Every line of the records below that holds the word "button" belongs in the answer.

--- Dataset excerpts ---
[Start of section]
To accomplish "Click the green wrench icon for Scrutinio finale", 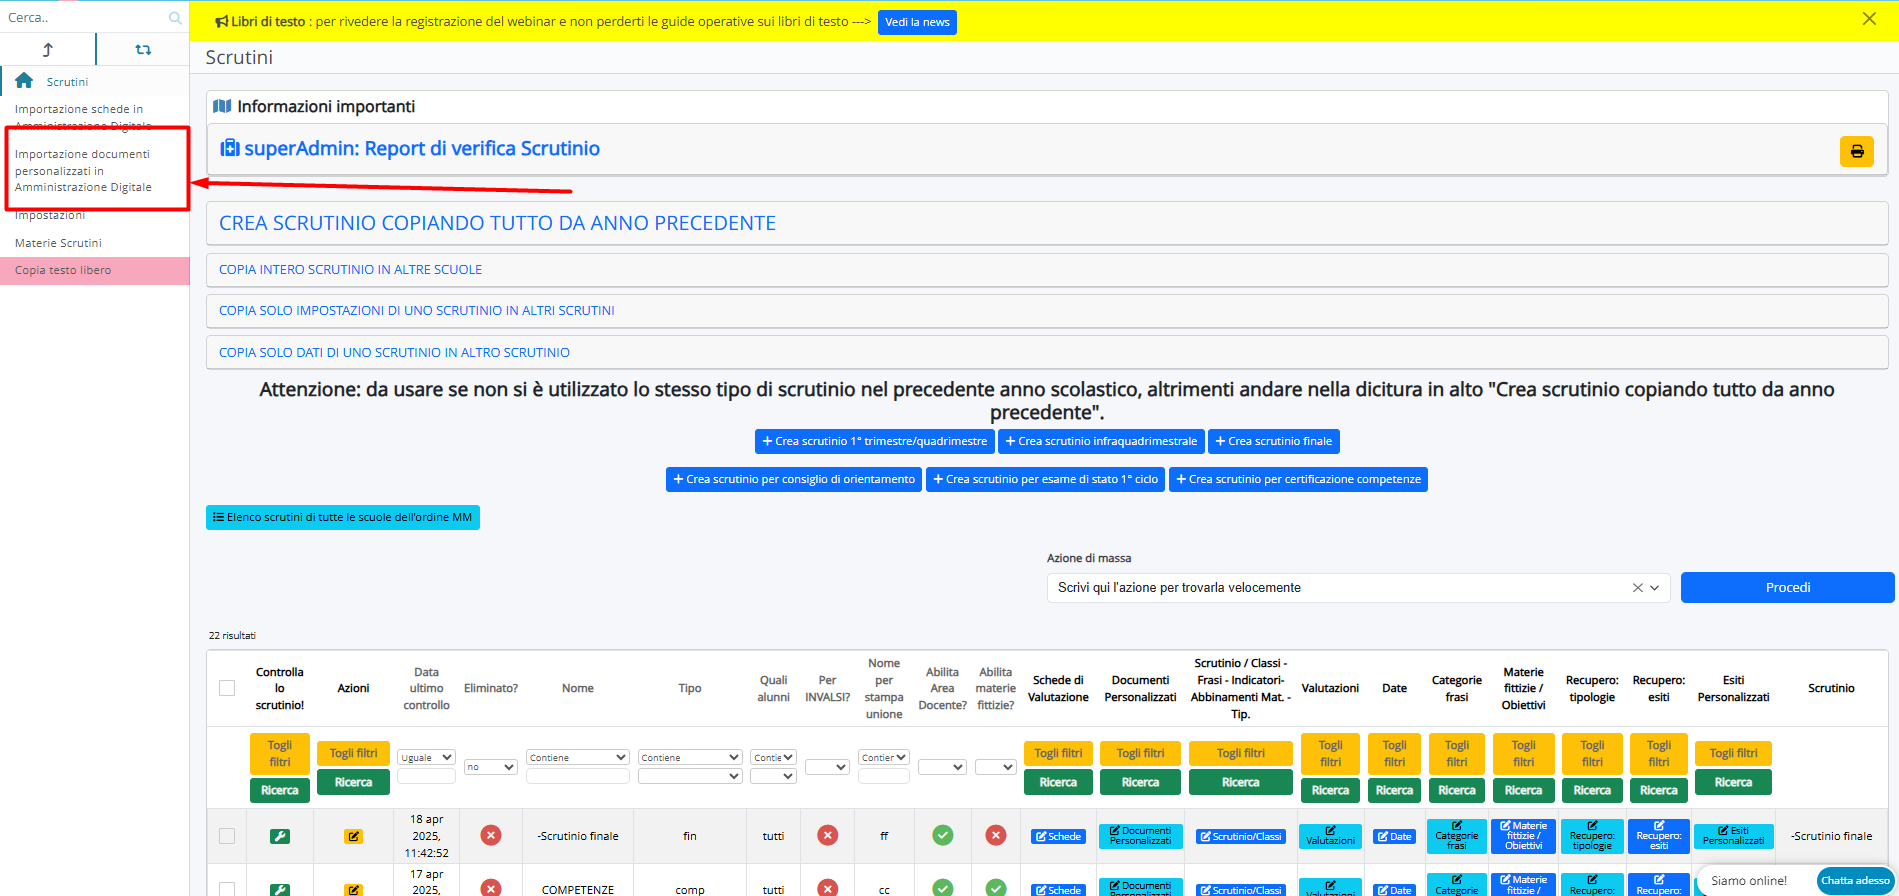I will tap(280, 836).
[End of section]
[Start of section]
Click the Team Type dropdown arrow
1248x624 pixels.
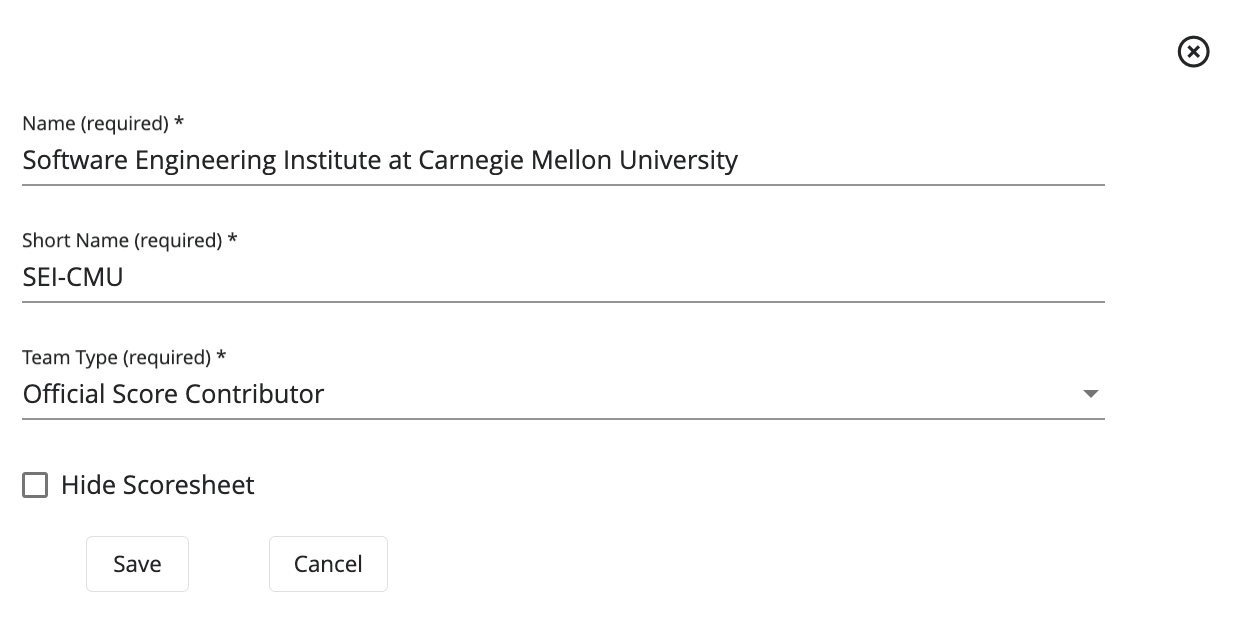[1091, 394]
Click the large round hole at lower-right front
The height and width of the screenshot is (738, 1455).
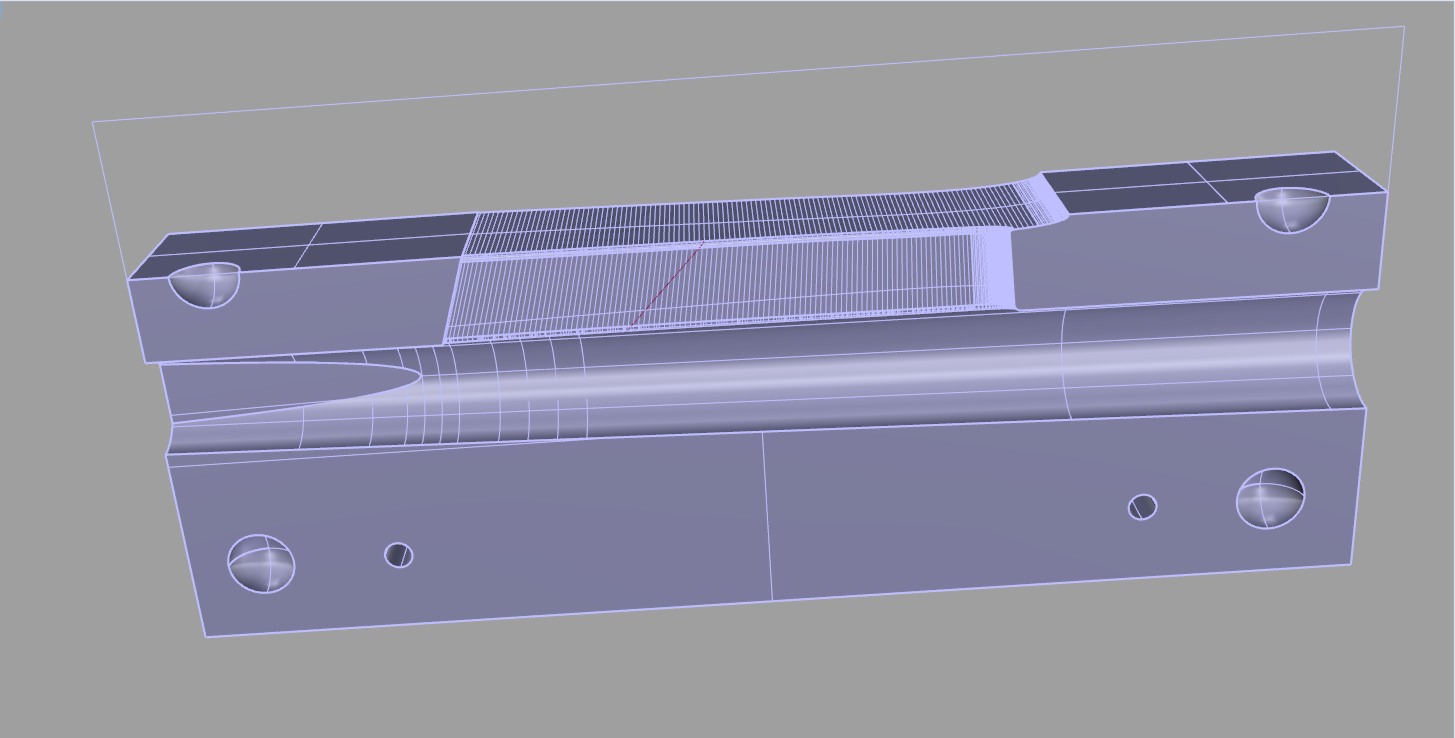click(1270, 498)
[End of section]
[Start of section]
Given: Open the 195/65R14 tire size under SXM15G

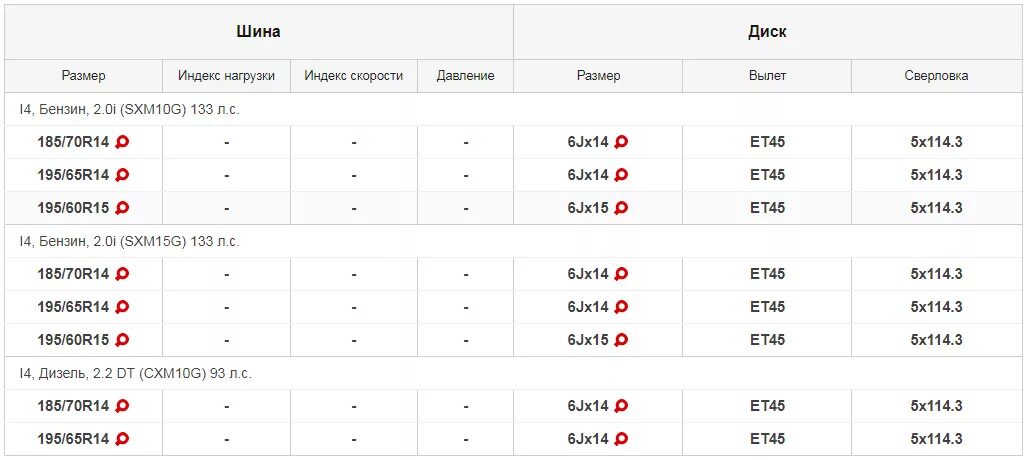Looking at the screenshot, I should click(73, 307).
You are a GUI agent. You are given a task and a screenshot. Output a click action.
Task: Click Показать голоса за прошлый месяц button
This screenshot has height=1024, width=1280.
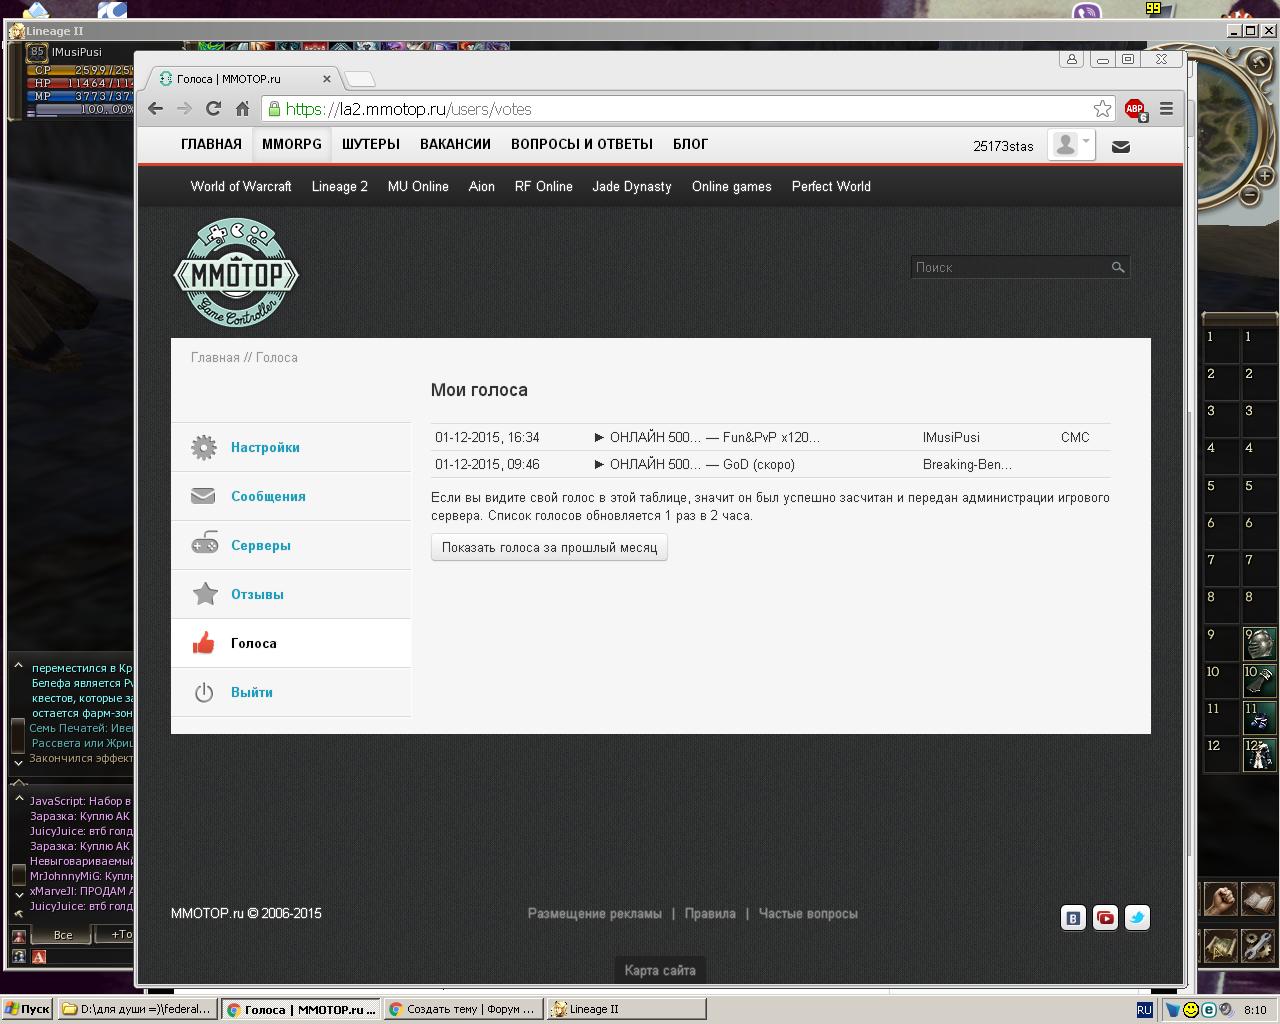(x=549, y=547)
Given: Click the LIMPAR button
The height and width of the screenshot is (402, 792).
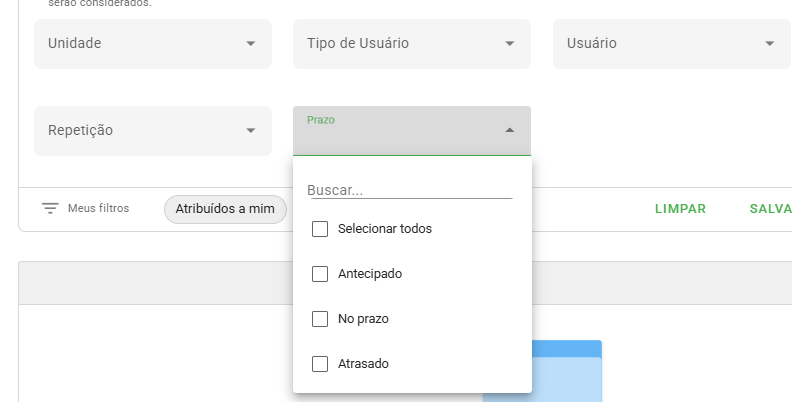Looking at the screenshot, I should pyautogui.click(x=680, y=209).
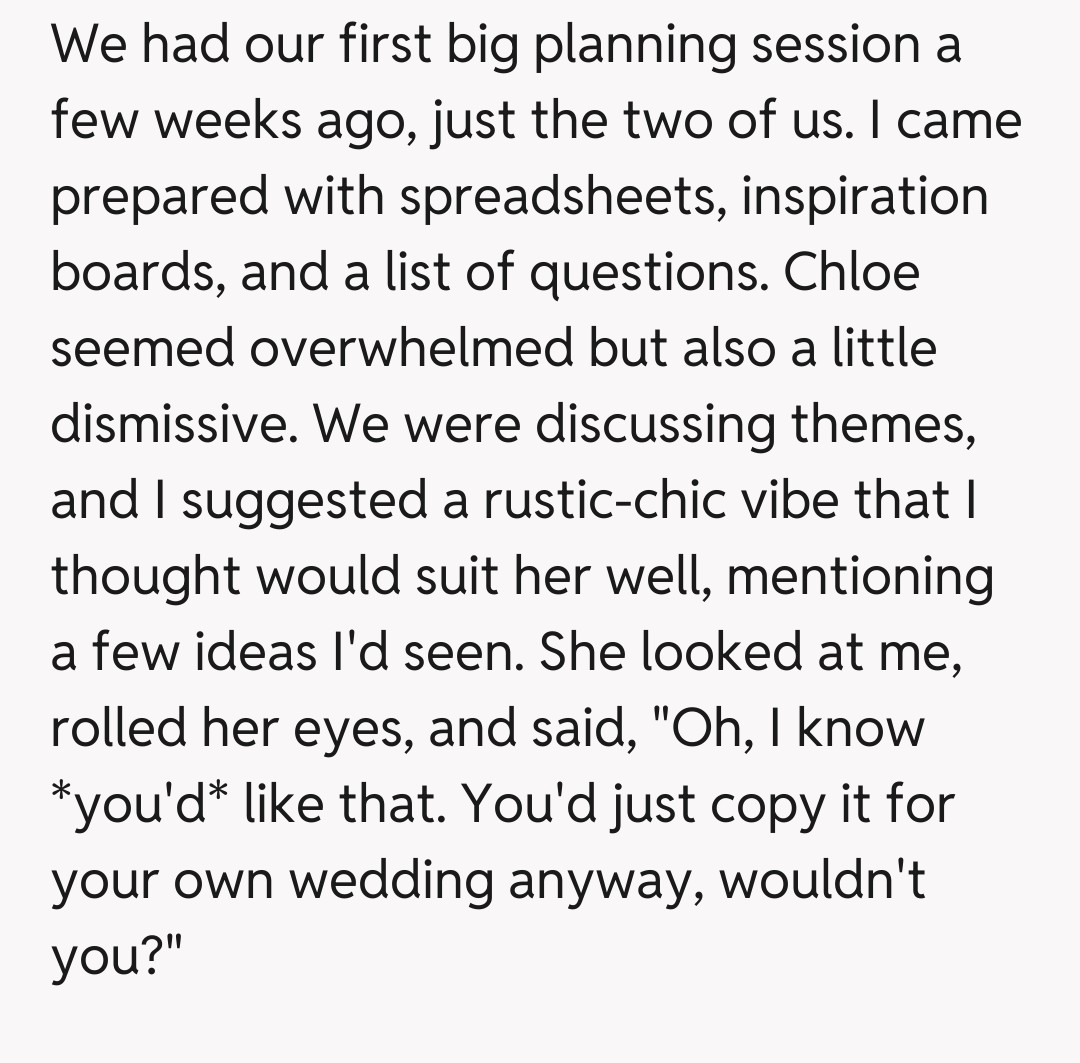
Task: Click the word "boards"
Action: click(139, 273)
[End of section]
--- Written answer ---
Task: Click Показать голоса за прошлый месяц button
Given: Click the LIMPAR button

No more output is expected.